When Wartime Malta Deported Its “Enemy Within” (part i)
- Feb 9
- 2 min read

In the first days of February 1942, Malta was being bombed, squeezed by shortages, and still haunted by the possibility of a successful invasion. In that siege mindset, the colonial administration decided to be more drastic. It stopped treating “pro-Italian” sentiment as just politics or culture and started treating it as a security problem.
In this view, the most logical step would be to remove the ‘threat’ from the island altogether, an escalation from detention to exile.
The groundwork had been laid since 1940. Around 120 men were apprehended under “security measures” and held without charge or trial, moved between sites like Fort San Salvatore, Corradino, and St Agatha’s Convent. A few were openly Fascist, but many were simply associated with italianità, an alignment with politics in favour of the dominance of Italian language and culture.
This was an alignment that their opponents loathed, so the net widened far beyond any clear-cut case of espionage or sabotage. One has to keep in mind that during the decades building up to the Second World War, Malta was split between what was called the Language Question.
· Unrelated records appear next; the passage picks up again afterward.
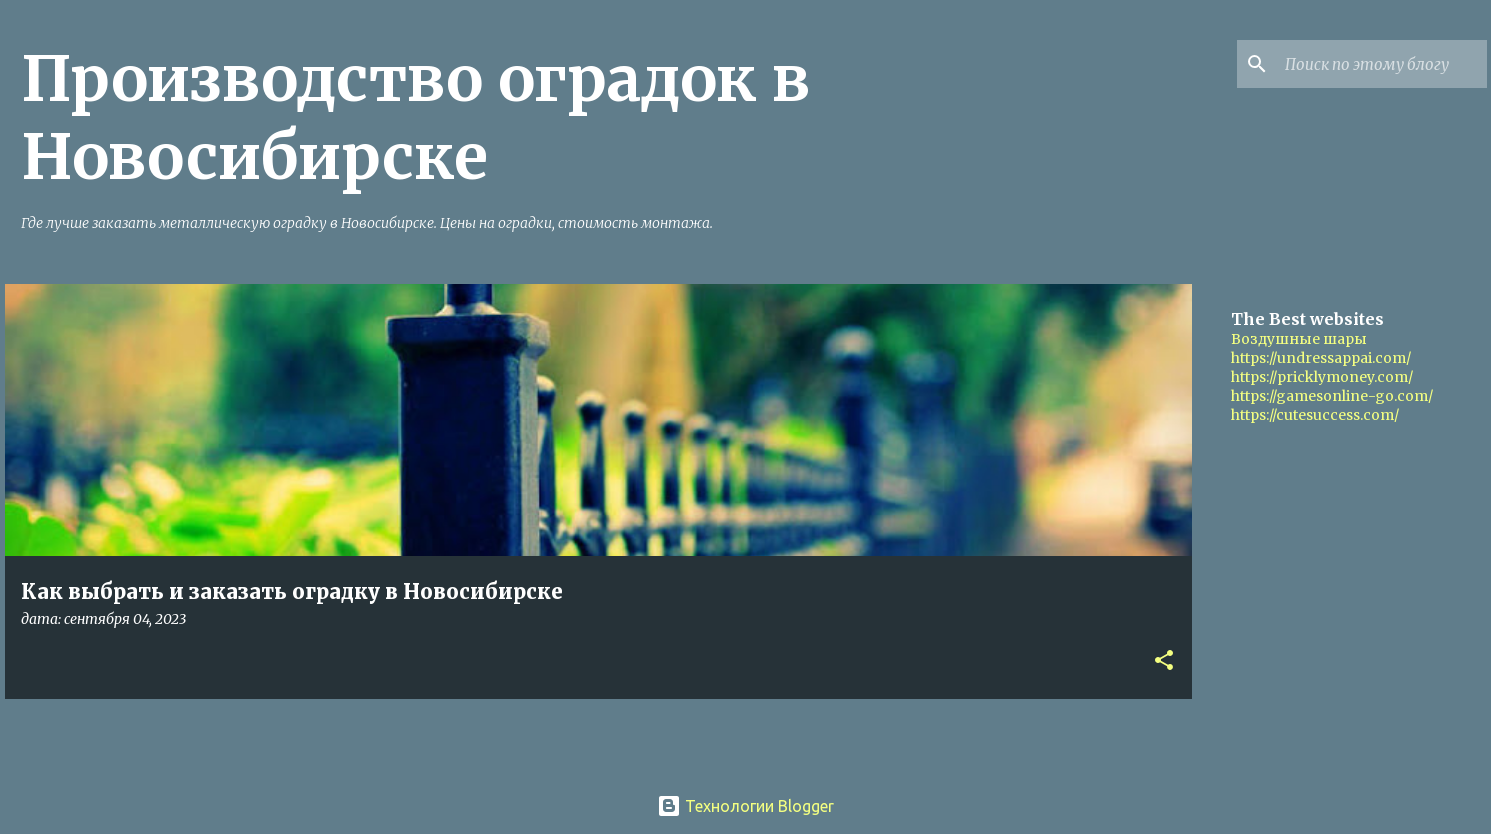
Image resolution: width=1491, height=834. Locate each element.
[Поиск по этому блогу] (1382, 64)
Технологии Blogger (745, 806)
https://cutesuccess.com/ (1315, 415)
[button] (1164, 661)
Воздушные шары (1299, 339)
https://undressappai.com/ (1321, 358)
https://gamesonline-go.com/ (1332, 396)
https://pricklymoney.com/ (1322, 377)
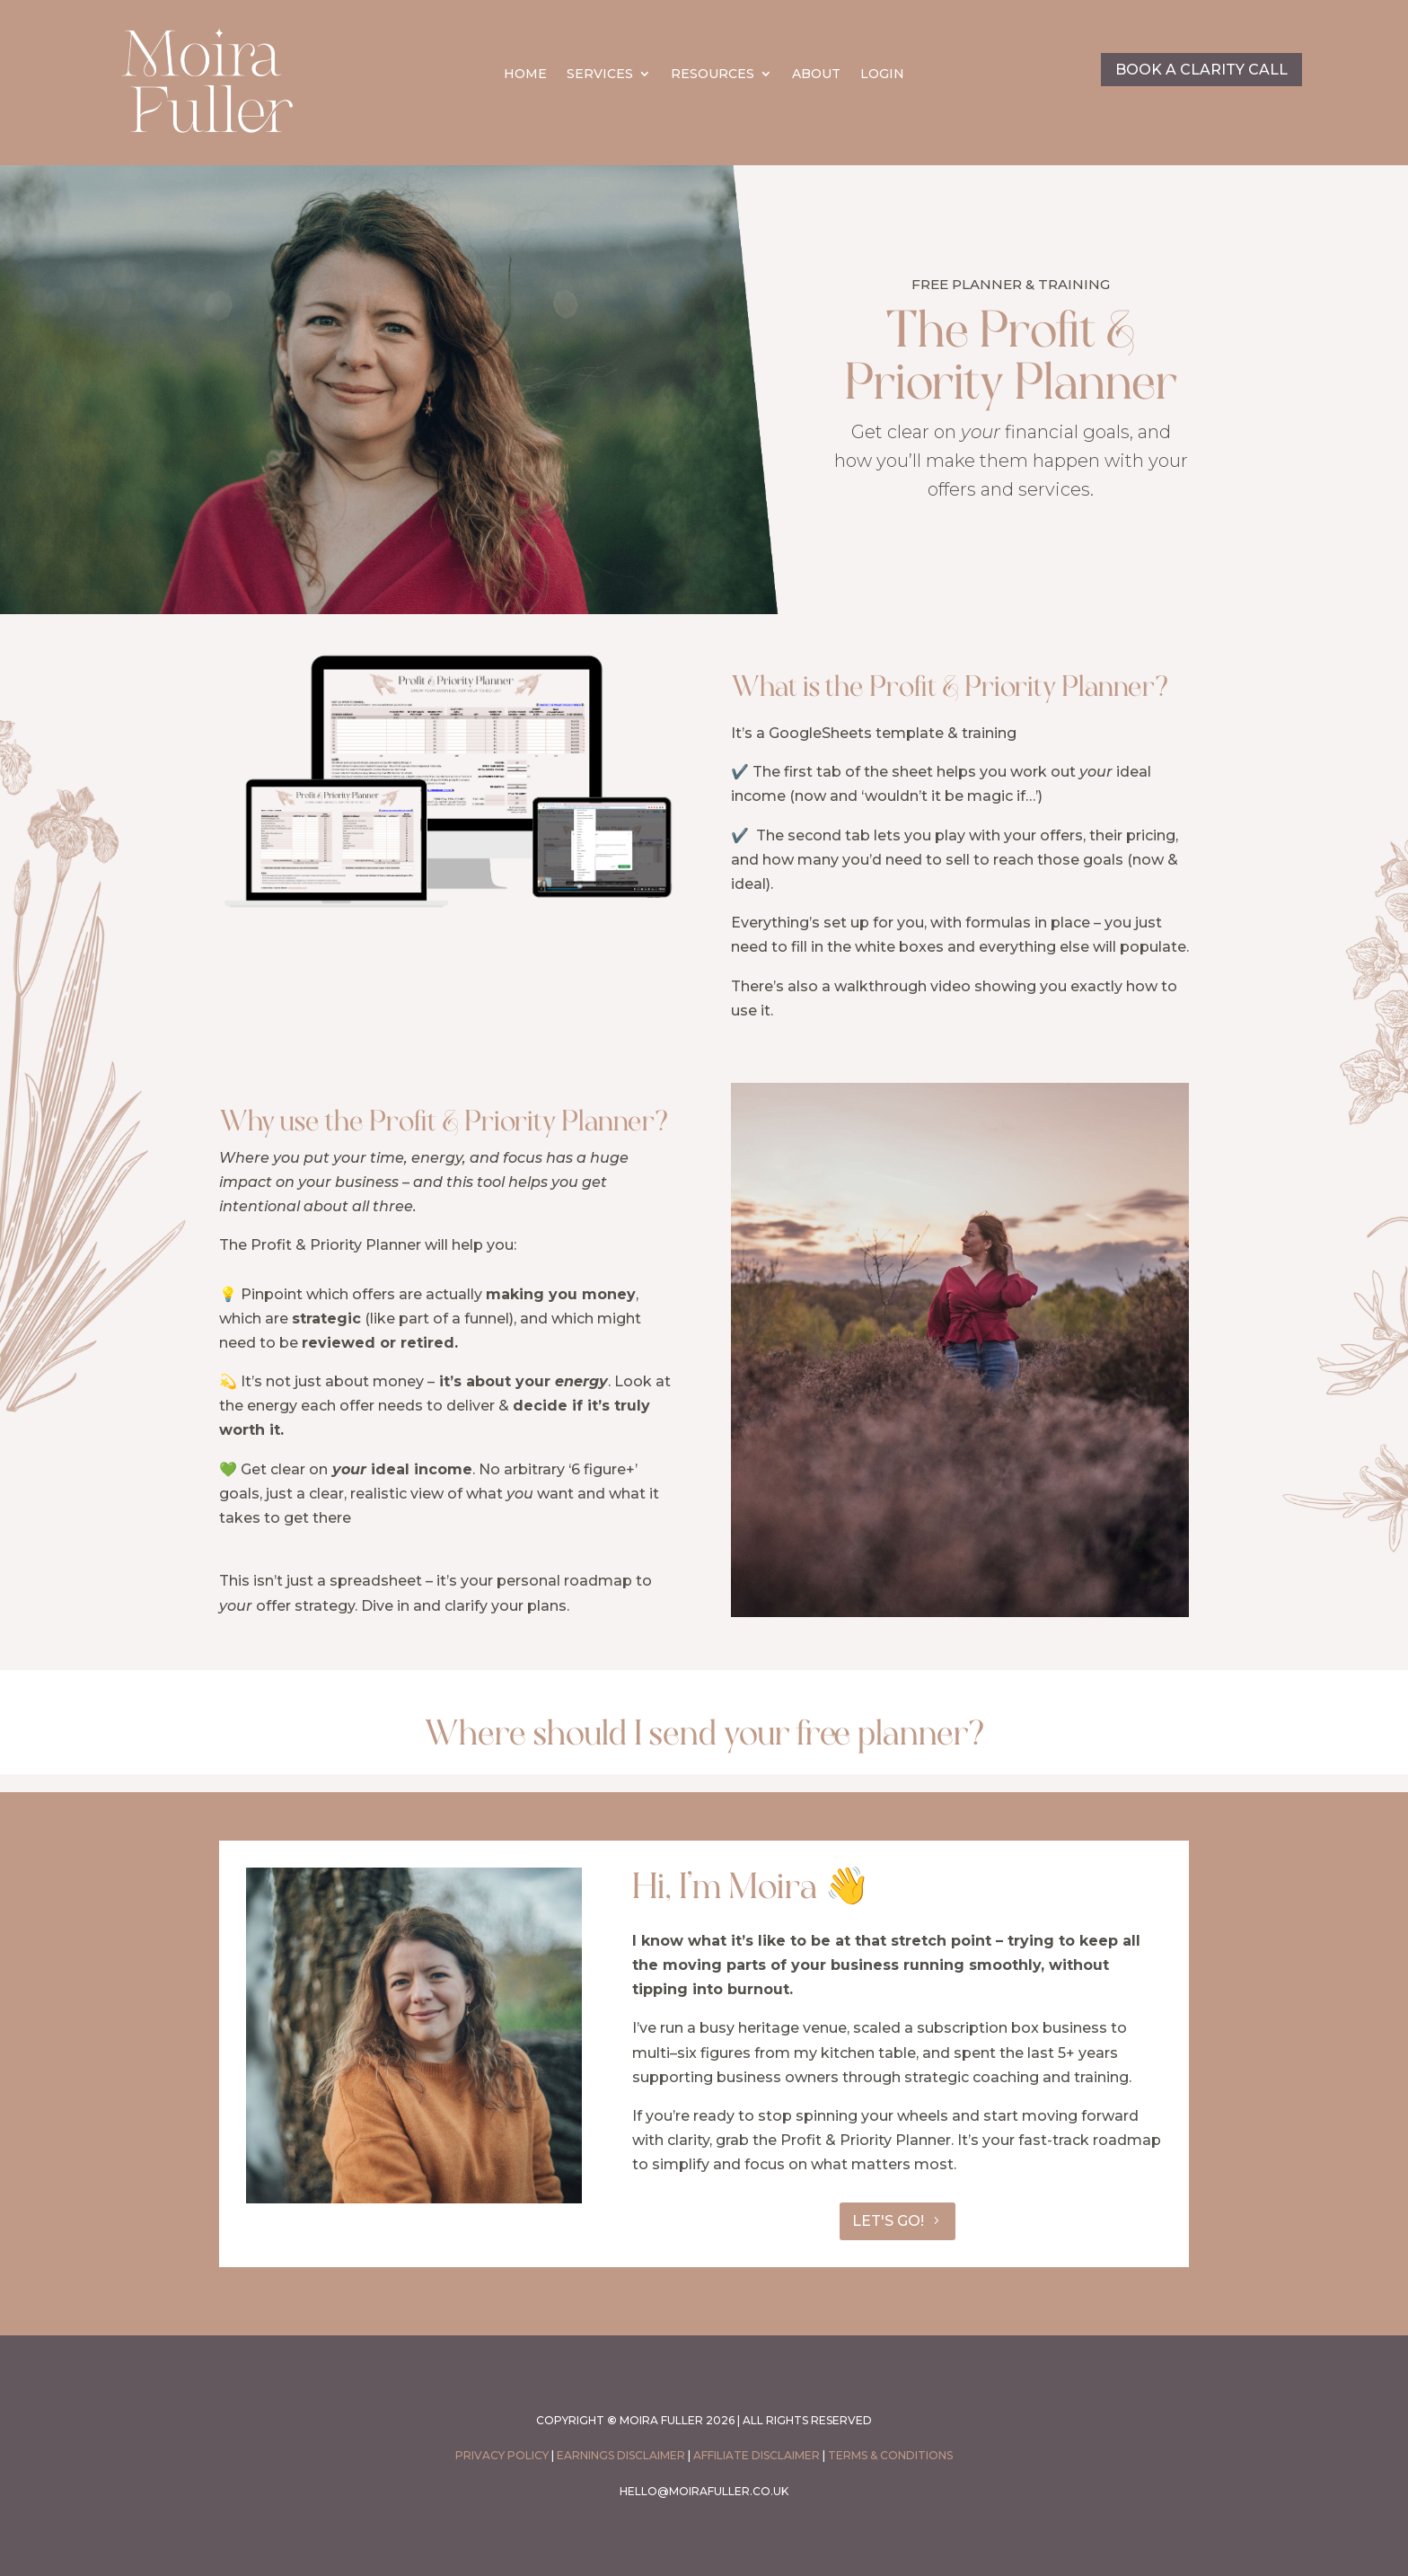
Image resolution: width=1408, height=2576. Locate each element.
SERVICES (600, 74)
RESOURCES (712, 74)
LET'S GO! (888, 2220)
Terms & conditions (890, 2455)
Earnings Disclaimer (621, 2455)
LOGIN (882, 74)
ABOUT (816, 74)
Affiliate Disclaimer (756, 2455)
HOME (525, 74)
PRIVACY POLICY (502, 2455)
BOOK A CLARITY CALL (1201, 69)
The immediate trigger for the February crisis—now remembered as the Malta deportations 1942—was the decision to deport internees out of the island. On 3 January 1942, 41 detainees were notified that they were to be sent away, and they went to court. On 7 February, First Hall of the Civil Court ruled that the 1939 Malta Defence Regulations allowed the Governor to detain British subjects in Maltese territory, but did not give him the power to deport them out of the island. In other words: internment, yes; exile, no.
What happened next is why this episode still reads like a constitutional stress test. Rather than backing down, Sir William Dobbie’s government moved to change the law fast, convening the Council of Government and rushing through emergency powers designed specifically to make deportation possible.